| SOURCE TEXT |
===

The U.S. Cybersecurity and Infrastructure Security Agency (CISA) adds a flaw in Ivanti Endpoint Manager Mobile (EPMM) to its Known Exploited Vulnerabilities catalog

The U.S. Cybersecurity and Infrastructure Security Agency (CISA) added a flaw in the Ivanti Endpoint Manager Mobile (EPMM), tracked as CVE-2026-6973 (CVSS score of 7.1), to its Known Exploited Vulnerabilities (KEV) catalog.

Ivanti warns customers of a high‑severity zero‑day vulnerability, tracked as CVE‑2026‑6973, in Endpoint Manager Mobile that is already being exploited.

“At the time of disclosure, we are aware of very limited exploitation of CVE-2026-6973, which requires admin authentication for successful exploitation.” reads the advisory. “We are not aware of any customers being exploited by the other vulnerabilities disclosed today.”

===

| SUPPLIED DATA |

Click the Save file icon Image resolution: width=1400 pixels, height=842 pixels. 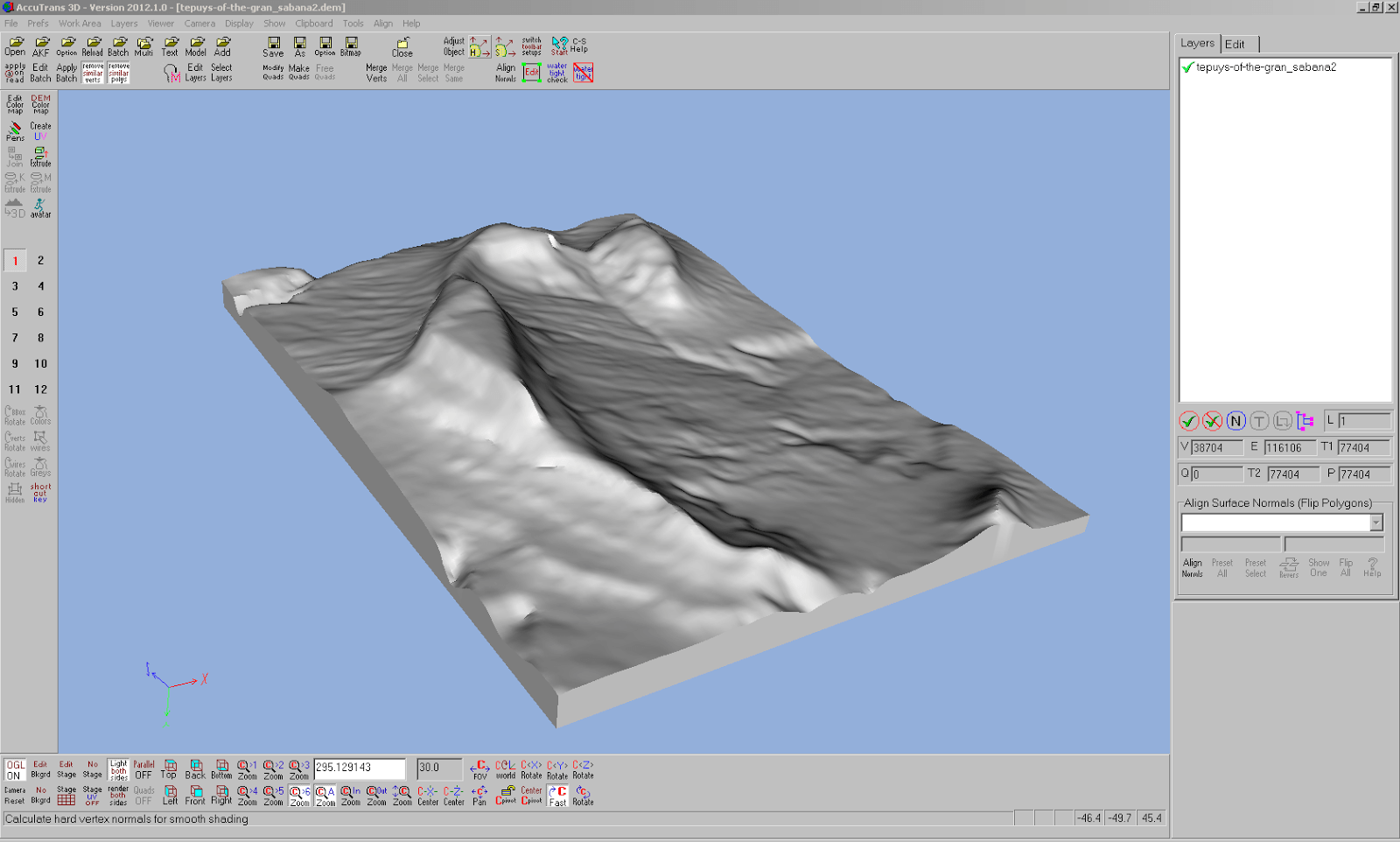click(273, 46)
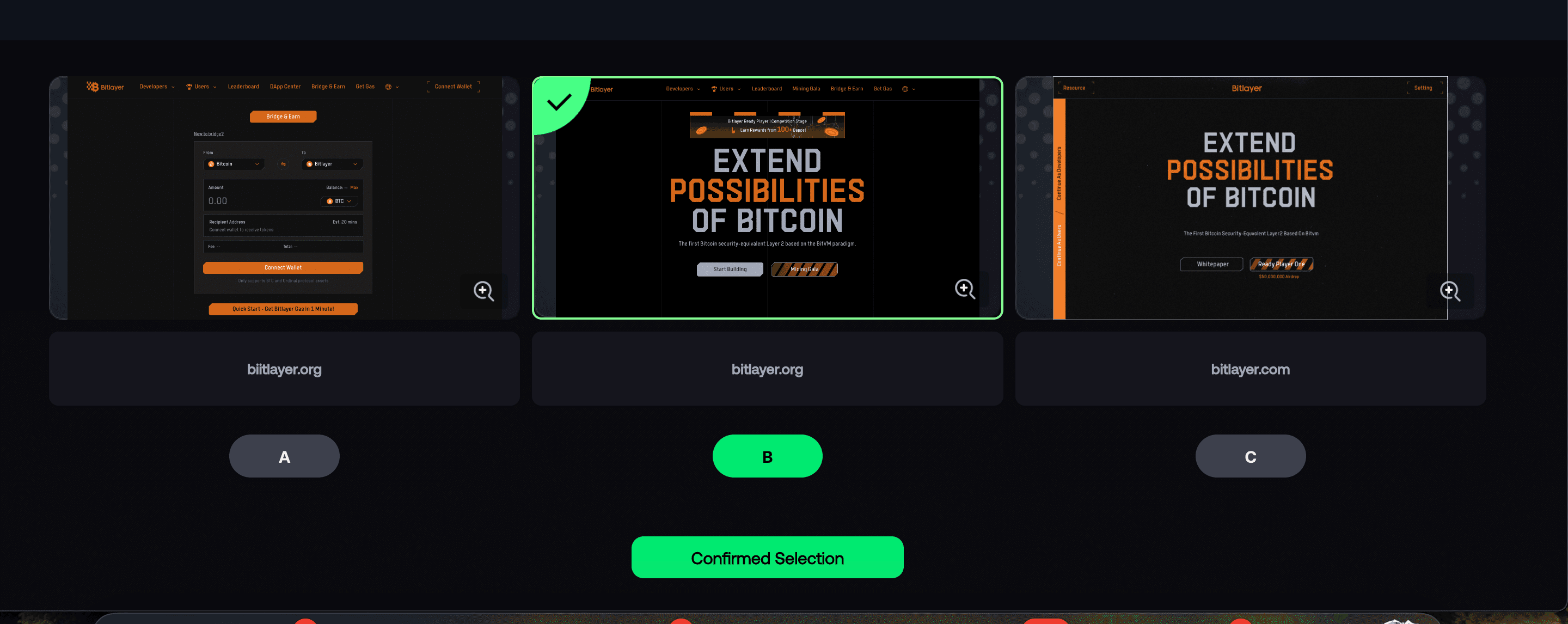Open Leaderboard menu item in middle screenshot
1568x624 pixels.
pyautogui.click(x=767, y=89)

===

| WHAT IS BEING ASKED |
Resume the text about the Ivanti Endpoint Manager Mobile flaw from the point where it stops. The lines above are not needed for this.

| WRITTEN REPLY |
The flaw, caused by improper input validation, allows attackers with admin privileges to execute arbitrary code on systems running EPMM 12.8.0.0 and earlier. Customers are urged to patch immediately to prevent compromise.

Ivanti EPMM 12.6.1.1, 12.7.0.1, and 12.8.0.1 address the vulnerability. The vulnerability doesn’t affect Ivanti Neurons for MDM, Ivanti’s cloud-based unified endpoint management solution, Ivanti EPM (a similarly named, but different product), Ivanti Sentry, or any other Ivanti products.

According to Binding Operational Directive (BOD) 22-01: Reducing the Significant Risk of Known Exploited Vulnerabilities, FCEB agencies have to address the identified vulnerabilities by the due date to protect their networks against attacks exploiting the flaws in the catalog.

Experts also recommend that private organizations review the Catalog and address the vulnerabilities in their infrastructure.

CISA orders federal agencies to fix the vulnerability by May 10, 2026.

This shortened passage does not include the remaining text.